** INFORMATION SUPPLIED **
>>

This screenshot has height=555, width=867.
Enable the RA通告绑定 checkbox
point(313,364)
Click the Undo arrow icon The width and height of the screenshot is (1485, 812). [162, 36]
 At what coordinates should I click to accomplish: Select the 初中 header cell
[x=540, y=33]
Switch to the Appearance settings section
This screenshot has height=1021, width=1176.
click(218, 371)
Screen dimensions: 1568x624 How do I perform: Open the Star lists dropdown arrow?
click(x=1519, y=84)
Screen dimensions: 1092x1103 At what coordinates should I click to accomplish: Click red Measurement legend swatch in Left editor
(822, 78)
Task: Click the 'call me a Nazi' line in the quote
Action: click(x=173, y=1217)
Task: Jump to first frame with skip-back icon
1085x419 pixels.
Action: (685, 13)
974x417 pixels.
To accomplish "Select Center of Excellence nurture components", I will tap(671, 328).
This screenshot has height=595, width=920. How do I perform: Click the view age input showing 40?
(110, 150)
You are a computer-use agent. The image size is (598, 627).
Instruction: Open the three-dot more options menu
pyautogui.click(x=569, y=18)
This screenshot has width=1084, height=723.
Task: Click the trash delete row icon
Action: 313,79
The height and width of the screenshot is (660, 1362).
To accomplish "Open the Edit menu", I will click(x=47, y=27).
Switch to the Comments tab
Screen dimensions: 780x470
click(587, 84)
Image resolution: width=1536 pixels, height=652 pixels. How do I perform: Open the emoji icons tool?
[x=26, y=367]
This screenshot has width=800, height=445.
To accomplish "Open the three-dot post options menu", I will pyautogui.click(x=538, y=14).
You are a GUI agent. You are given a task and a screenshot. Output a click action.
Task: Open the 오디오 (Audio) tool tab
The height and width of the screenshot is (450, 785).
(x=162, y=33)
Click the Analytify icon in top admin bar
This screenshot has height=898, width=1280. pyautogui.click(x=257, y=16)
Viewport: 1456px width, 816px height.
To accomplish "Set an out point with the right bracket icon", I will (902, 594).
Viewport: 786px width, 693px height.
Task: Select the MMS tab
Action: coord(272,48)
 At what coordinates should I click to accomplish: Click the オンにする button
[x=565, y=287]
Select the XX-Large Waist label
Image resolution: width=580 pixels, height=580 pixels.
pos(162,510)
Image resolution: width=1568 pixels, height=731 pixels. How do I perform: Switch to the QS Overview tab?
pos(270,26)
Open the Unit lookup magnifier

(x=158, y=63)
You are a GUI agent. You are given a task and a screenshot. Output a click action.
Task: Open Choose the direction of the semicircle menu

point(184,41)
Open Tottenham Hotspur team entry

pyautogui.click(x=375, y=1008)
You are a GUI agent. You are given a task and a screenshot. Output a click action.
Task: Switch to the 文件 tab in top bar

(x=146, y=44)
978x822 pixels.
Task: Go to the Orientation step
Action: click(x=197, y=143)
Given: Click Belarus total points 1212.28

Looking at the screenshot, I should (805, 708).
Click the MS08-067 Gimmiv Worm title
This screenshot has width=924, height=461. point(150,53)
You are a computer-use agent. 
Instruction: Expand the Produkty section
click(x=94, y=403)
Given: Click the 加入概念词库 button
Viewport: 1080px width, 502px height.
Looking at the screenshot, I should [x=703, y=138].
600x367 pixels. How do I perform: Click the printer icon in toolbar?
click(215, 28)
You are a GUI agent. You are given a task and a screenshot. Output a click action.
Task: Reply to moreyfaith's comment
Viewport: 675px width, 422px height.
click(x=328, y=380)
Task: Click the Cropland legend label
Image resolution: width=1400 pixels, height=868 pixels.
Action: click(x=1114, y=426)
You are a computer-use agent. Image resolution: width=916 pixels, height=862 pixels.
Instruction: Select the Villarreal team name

<<

Everything above, from first entry to last, must be reproduced exactly.

This screenshot has height=555, width=867.
Enable the RA通告绑定 checkbox
point(313,364)
Click the Undo arrow icon The width and height of the screenshot is (1485, 812). [162, 36]
 At what coordinates should I click to accomplish: Select the 初中 header cell
[x=540, y=33]
Switch to the Appearance settings section
This screenshot has height=1021, width=1176.
click(218, 371)
Screen dimensions: 1568x624 How do I perform: Open the Star lists dropdown arrow?
click(x=1519, y=84)
Screen dimensions: 1092x1103 At what coordinates should I click to accomplish: Click red Measurement legend swatch in Left editor
(822, 78)
Task: Click the 'call me a Nazi' line in the quote
Action: click(x=173, y=1217)
Task: Jump to first frame with skip-back icon
1085x419 pixels.
Action: (685, 13)
974x417 pixels.
To accomplish "Select Center of Excellence nurture components", I will tap(671, 328).
This screenshot has height=595, width=920. How do I perform: Click the view age input showing 40?
(110, 150)
You are a computer-use agent. The image size is (598, 627).
Instruction: Open the three-dot more options menu
pyautogui.click(x=569, y=18)
This screenshot has width=1084, height=723.
Task: Click the trash delete row icon
Action: 313,79
The height and width of the screenshot is (660, 1362).
To accomplish "Open the Edit menu", I will click(x=47, y=27).
Switch to the Comments tab
Screen dimensions: 780x470
click(587, 84)
Image resolution: width=1536 pixels, height=652 pixels. How do I perform: Open the emoji icons tool?
[x=26, y=367]
This screenshot has width=800, height=445.
To accomplish "Open the three-dot post options menu", I will pyautogui.click(x=538, y=14).
You are a GUI agent. You are given a task and a screenshot. Output a click action.
Task: Open the 오디오 (Audio) tool tab
The height and width of the screenshot is (450, 785).
(x=162, y=33)
Click the Analytify icon in top admin bar
This screenshot has height=898, width=1280. pyautogui.click(x=257, y=16)
Viewport: 1456px width, 816px height.
To accomplish "Set an out point with the right bracket icon", I will (902, 594).
Viewport: 786px width, 693px height.
Task: Select the MMS tab
Action: coord(272,48)
 At what coordinates should I click to accomplish: Click the オンにする button
[x=565, y=287]
Select the XX-Large Waist label
Image resolution: width=580 pixels, height=580 pixels.
pos(162,510)
Image resolution: width=1568 pixels, height=731 pixels. How do I perform: Switch to the QS Overview tab?
pos(270,26)
Open the Unit lookup magnifier

(x=158, y=63)
You are a GUI agent. You are given a task and a screenshot. Output a click action.
Task: Open Choose the direction of the semicircle menu

point(184,41)
Open Tottenham Hotspur team entry

pyautogui.click(x=375, y=1008)
You are a GUI agent. You are given a task and a screenshot. Output a click action.
Task: Switch to the 文件 tab in top bar

(x=146, y=44)
978x822 pixels.
Task: Go to the Orientation step
Action: click(x=197, y=143)
Given: Click Belarus total points 1212.28

Looking at the screenshot, I should (805, 708).
Click the MS08-067 Gimmiv Worm title
This screenshot has width=924, height=461. point(150,53)
You are a computer-use agent. 
Instruction: Expand the Produkty section
click(x=94, y=403)
Given: Click the 加入概念词库 button
Viewport: 1080px width, 502px height.
Looking at the screenshot, I should [x=703, y=138].
600x367 pixels. How do I perform: Click the printer icon in toolbar?
click(215, 28)
You are a GUI agent. You are given a task and a screenshot. Output a click action.
Task: Reply to moreyfaith's comment
Viewport: 675px width, 422px height.
click(x=328, y=380)
Task: Click the Cropland legend label
Image resolution: width=1400 pixels, height=868 pixels.
Action: click(x=1114, y=426)
You are a computer-use agent. Image resolution: width=916 pixels, height=862 pixels.
Instruction: Select the Villarreal team name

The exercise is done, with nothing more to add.